Background: Patient Safety Indicator (PSI) 11, or postoperative respiratory failure, was developed by the US Agency for Healthcare Research and Quality to detect incident cases of respiratory failure after elective operations through use of ICD-9-CM diagnosis and procedure codes. We sought to determine the positive predictive value (PPV) of this indicator.
Study design: We conducted a retrospective cross-sectional study, sampling consecutive cases that met PSI 11 criteria from 18 geographically diverse academic medical centers on or before June 30, 2007. Trained abstractors from each center reviewed medical records using a standard instrument. We assessed the PPV of the indicator (with 95% CI adjusted for clustering within centers) and conducted descriptive analyses of the cases.
Results: Of 609 cases that met PSI 11 criteria, 551 (90.5%; 95% CI, 86.5-94.4%) satisfied the technical criteria of the indicator and 507 (83.2%; 95% CI, 77.2-89.3%) represented true cases of postoperative respiratory failure from a clinical standpoint. The most frequent reasons for being falsely positive were nonelective hospitalization, prolonged intubation for airway protection, and insufficient evidence to support a diagnosis of acute respiratory failure. Fifty percent of true-positive cases involved substantial baseline comorbidities, and 23% resulted in death.
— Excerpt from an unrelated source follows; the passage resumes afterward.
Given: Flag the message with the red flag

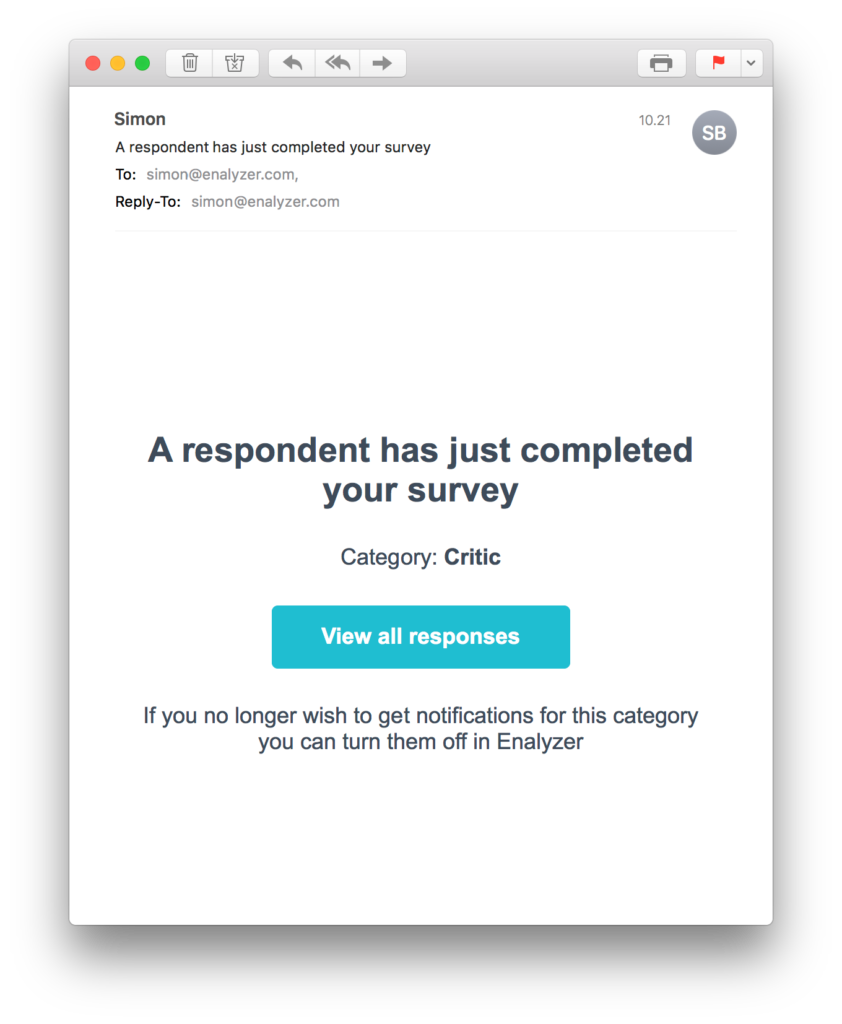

Conclusions: Although PSI 11 predicts true postoperative respiratory failure with relatively high frequency, the indicator does not limit detection to preventable cases. The PPV of PSI 11 might be increased by excluding cases with a principal diagnosis suggestive of a nonelective hospitalization and those with head or neck procedures. Removing the diagnosis code criterion from the indicator might also increase PPV, but would decrease the number of true positive cases detected by 20%.